You study secular mindfulness at UCLA’s Mindful Awareness Research Center.  What have you been learning in the Certificate Program for Mindfulness Facilitators? Why is it important to have this type of training?

Going into the program, I noticed I had expectations that we’d be learning mostly how to “facilitate” mindfulness. But, during the first practicum, it became clear that the program’s emphasis is actually on our personal mindfulness practices. The philosophy of the program is that a facilitator can’t facilitate mindfulness unless she embodies it. I absolutely believe this to be true—and that’s why this type of formal training is so imperative.

At the Huffington Post, you gave experienced meditators “Tips to Help Survive Your First Silent Meditation Retreat."  Do you have any tips for those of us who are just beginning to meditate?

I think one of the most important tips for beginning meditators I could impart is to start small. Most folks want to dive in for 20, 30, 40 minutes when they begin—and I can say from personal experience, this is incredibly challenging to do. 

It’s a lot like going to the gym. If you’re new to weightlifting, you don’t want to start with a 100 pound weight. You’re apt to try and pick it up, get discouraged, and never hit the gym again. So, instead, consider starting off with something doable like 5 or 10 pounds and then go from there. 

When I first started meditating I could barely sit for 3 minutes! So, I’d say a great place to consider starting is 5 to 10 minutes and then build from there.  

[update 4/19/15: I just posted a 5-minute breathing meditation]

What does “mindful teaching” mean to you?

For me, embodying (and subsequently role-modeling) qualities of mindfulness is what it’s all about—being present, connected, compassionate, kind, non-reactive, patient, accepting and loving.

What do you do in your own personal mindfulness practice, and how does it help you with your work?
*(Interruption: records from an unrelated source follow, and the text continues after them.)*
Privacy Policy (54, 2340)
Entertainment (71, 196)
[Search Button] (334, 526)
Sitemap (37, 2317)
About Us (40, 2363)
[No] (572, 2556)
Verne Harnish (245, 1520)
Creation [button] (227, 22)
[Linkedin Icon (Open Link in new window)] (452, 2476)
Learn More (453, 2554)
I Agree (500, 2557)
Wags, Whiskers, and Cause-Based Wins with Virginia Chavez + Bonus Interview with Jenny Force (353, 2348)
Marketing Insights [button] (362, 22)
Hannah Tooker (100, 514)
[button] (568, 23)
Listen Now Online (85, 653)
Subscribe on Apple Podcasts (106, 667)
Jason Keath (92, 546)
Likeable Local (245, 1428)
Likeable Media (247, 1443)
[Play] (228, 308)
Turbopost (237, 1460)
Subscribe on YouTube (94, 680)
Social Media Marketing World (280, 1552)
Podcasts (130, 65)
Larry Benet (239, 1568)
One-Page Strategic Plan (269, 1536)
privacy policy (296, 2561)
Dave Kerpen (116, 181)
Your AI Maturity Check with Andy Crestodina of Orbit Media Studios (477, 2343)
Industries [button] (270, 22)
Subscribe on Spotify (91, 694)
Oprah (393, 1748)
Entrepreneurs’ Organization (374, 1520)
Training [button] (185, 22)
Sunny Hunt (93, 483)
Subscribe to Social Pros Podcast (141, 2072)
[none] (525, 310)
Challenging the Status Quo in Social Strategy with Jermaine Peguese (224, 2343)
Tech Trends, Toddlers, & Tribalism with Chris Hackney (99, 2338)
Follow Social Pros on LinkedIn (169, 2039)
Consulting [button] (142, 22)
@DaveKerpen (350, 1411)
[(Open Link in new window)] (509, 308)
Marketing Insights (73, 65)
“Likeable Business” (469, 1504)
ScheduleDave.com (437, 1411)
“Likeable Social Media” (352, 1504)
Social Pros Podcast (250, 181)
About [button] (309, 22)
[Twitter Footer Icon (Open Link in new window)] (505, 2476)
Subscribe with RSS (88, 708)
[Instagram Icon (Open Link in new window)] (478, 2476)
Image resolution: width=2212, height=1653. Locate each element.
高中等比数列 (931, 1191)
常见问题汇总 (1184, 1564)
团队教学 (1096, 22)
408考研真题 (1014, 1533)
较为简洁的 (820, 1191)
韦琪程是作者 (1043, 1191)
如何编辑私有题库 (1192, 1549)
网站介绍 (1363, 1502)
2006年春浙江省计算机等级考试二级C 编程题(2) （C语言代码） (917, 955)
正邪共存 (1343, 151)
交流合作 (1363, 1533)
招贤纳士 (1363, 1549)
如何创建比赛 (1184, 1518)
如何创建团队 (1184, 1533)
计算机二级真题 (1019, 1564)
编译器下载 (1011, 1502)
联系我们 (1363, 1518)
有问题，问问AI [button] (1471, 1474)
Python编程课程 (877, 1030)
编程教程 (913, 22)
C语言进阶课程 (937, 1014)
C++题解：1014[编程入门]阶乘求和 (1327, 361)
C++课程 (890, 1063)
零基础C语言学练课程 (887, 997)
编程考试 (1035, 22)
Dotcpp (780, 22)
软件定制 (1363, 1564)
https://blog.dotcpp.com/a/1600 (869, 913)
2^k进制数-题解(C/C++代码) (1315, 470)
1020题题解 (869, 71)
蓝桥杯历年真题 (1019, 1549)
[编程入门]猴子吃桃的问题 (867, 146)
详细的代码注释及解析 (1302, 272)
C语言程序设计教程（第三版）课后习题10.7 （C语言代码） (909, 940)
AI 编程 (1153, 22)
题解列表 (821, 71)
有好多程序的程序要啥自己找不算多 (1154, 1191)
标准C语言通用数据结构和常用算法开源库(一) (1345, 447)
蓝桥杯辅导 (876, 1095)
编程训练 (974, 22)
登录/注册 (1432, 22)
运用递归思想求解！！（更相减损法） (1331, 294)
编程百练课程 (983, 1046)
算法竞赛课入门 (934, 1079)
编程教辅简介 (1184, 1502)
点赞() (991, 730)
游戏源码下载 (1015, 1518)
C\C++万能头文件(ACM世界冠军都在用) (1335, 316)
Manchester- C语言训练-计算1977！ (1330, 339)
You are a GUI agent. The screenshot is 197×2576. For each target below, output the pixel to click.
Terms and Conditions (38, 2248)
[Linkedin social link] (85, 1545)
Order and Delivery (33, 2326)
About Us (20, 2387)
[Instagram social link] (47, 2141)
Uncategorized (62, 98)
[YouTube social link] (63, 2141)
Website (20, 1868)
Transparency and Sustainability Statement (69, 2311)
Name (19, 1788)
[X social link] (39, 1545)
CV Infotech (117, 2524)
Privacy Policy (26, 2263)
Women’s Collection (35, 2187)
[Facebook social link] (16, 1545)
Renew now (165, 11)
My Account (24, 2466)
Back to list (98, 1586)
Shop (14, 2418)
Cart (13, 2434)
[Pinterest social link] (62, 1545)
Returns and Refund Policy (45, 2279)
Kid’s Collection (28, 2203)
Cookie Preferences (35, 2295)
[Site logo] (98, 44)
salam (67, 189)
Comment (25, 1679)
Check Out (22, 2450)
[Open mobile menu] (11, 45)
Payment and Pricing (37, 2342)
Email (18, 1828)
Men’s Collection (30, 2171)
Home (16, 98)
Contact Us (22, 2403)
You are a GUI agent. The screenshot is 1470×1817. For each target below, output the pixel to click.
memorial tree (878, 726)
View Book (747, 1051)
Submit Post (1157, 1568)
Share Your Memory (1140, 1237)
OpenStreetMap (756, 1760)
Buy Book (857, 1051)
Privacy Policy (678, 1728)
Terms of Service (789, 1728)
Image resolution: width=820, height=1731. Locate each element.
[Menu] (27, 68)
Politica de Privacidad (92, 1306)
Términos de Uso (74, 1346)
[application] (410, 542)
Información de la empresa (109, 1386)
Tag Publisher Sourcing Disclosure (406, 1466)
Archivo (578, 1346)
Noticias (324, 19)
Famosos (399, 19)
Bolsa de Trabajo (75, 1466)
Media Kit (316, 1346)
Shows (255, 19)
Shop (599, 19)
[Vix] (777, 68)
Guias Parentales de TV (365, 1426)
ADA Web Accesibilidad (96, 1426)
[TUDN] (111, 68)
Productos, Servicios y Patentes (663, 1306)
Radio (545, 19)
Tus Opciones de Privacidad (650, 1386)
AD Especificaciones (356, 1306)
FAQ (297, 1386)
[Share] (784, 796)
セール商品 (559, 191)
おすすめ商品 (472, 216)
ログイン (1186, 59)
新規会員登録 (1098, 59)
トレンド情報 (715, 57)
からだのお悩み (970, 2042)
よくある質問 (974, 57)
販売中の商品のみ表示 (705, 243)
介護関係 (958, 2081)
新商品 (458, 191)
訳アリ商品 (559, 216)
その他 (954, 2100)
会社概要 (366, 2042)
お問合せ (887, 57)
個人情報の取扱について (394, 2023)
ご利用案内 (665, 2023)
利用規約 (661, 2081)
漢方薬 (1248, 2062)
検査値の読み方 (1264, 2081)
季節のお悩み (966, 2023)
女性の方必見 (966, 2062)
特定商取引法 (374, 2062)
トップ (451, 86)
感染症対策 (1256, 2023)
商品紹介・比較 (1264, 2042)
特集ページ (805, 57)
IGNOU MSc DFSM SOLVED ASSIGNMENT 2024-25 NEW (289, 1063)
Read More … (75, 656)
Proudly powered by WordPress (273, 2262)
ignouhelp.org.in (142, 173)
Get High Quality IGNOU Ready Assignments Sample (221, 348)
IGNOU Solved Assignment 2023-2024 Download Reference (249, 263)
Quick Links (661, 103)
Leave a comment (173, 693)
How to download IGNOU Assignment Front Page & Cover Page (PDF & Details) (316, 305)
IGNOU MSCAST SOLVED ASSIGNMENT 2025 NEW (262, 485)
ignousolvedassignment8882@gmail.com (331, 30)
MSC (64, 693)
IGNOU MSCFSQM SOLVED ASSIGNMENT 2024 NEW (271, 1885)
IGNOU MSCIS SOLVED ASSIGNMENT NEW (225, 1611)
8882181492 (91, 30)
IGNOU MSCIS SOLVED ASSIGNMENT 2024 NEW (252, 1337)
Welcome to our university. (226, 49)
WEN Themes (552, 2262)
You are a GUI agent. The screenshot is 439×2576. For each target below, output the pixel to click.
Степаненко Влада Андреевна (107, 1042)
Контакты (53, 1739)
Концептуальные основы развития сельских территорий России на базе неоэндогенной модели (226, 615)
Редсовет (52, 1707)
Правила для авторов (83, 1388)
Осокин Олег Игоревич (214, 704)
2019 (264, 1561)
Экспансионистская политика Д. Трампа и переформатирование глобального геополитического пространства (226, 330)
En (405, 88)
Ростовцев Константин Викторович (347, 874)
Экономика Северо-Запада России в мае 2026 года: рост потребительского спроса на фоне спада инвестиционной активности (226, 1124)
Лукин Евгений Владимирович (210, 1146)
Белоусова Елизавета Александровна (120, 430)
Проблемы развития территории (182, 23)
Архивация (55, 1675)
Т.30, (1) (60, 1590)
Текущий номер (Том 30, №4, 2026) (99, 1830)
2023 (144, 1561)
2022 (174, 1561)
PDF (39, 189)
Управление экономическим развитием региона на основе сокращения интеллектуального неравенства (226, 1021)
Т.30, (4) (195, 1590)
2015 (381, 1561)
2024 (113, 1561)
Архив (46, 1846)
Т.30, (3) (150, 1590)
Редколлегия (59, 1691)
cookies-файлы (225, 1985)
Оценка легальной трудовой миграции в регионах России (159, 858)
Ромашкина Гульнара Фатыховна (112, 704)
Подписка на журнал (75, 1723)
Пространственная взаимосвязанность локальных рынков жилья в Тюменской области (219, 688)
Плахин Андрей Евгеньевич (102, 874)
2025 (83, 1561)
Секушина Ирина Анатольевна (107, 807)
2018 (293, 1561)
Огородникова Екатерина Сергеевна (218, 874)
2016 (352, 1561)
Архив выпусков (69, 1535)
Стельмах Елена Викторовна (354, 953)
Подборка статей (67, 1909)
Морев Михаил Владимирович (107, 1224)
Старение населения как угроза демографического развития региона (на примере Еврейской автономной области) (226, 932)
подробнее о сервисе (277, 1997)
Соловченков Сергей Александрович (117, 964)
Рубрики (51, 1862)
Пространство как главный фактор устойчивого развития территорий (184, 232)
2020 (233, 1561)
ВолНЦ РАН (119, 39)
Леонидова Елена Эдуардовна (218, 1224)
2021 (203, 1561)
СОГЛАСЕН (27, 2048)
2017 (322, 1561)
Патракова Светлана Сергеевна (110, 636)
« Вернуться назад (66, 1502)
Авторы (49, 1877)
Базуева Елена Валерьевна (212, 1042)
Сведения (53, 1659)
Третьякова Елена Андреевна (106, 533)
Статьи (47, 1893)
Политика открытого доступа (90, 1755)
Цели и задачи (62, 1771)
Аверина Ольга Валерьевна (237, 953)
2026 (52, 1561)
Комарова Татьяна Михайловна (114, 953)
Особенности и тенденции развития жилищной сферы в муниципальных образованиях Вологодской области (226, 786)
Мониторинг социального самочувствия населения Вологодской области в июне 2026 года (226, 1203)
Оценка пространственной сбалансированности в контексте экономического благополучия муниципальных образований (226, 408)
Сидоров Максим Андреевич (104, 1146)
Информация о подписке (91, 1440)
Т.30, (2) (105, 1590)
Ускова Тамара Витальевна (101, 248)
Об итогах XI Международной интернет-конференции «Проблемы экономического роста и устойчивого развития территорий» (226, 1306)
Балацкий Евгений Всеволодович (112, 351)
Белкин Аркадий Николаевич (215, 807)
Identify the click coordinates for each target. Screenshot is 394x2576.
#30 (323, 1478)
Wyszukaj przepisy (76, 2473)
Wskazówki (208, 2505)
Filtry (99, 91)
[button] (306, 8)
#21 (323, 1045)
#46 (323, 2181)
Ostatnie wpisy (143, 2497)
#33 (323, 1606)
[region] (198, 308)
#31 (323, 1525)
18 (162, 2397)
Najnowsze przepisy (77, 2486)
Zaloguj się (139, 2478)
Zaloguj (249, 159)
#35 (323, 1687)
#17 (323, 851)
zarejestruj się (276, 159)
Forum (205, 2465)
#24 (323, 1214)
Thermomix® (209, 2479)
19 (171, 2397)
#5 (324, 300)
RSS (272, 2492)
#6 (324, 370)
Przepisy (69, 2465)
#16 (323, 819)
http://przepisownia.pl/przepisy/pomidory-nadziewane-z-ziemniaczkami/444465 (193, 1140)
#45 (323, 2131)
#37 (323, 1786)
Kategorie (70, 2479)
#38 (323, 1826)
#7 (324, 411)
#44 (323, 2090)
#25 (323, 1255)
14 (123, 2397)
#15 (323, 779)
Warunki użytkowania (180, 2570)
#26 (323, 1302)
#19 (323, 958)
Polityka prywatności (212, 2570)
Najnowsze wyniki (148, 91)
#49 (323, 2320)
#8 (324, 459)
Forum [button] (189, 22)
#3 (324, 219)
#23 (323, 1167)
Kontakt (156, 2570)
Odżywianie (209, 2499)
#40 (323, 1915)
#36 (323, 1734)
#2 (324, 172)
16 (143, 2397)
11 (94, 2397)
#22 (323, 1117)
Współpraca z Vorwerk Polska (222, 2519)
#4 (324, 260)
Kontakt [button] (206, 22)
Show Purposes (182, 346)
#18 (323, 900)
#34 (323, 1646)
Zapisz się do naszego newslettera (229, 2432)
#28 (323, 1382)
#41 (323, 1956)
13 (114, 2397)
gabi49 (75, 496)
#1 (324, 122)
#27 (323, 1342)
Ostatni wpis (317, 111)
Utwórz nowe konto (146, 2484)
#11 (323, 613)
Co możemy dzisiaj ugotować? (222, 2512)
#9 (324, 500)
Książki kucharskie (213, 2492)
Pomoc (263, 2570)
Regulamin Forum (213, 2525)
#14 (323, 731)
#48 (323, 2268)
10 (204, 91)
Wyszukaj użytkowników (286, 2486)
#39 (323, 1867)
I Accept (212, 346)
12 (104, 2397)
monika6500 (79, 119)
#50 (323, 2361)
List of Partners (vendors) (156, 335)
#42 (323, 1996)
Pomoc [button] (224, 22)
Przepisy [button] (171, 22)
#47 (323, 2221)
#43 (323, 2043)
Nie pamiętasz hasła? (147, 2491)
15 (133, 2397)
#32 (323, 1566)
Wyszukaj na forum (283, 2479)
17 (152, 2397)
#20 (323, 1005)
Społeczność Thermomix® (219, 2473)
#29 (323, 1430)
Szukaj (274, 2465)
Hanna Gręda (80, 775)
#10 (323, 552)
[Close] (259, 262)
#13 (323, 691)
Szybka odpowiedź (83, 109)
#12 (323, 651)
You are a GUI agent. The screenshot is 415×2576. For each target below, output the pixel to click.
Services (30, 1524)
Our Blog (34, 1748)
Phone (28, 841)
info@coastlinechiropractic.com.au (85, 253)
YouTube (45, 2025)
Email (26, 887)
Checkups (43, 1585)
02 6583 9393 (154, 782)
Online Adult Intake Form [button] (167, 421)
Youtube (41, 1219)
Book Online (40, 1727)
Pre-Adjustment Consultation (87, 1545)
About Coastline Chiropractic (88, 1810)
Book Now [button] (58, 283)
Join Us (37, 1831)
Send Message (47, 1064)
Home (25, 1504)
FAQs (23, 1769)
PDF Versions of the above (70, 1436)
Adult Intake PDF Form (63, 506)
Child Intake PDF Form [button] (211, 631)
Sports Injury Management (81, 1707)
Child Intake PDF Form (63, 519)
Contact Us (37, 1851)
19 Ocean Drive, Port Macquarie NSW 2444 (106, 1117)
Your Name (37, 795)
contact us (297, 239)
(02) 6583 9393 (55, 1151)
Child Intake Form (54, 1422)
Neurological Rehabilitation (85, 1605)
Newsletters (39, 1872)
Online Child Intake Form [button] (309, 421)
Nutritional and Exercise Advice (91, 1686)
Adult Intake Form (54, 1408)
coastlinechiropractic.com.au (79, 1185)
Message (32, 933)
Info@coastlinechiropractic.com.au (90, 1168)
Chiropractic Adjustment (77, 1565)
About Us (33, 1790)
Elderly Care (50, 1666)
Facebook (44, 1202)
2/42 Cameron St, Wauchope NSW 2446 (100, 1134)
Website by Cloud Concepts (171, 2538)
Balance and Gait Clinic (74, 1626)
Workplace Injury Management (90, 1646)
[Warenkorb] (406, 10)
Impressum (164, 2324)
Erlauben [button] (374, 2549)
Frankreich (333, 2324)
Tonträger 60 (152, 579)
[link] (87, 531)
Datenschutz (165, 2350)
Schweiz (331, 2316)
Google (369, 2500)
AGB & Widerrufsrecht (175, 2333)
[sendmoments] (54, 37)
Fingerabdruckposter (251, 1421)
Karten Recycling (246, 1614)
In a formal context, my personal mindfulness practice consists of daily sitting—usually anywhere from 20 minutes up to an hour or so, and I try to practice yoga a few times a week as a mindfulness-of-body exercise. I also attend day-longs at least a few times a year, as well as a more extended (5-10 day) silent retreat annually.

Beyond that, I consider mindfulness to be a way of life, so it’s somewhat all encompassing. My partner and I practice mindful communication with each other (and our 7-year old son), and I’m consistently checking in throughout my day to bring my attention back into my present-moment experience.

I consider my mindfulness practice to be the foundation for my life—so everything is grist for the mill… I regularly blog and write about my personal experiences with my practice and with mindful living, and I also share these stories in my mindfulness classes. 

I’ve mentioned the importance of embodying the practice—without the foundation of my ongoing mindfulness practice, the work of facilitating it would cease to exist!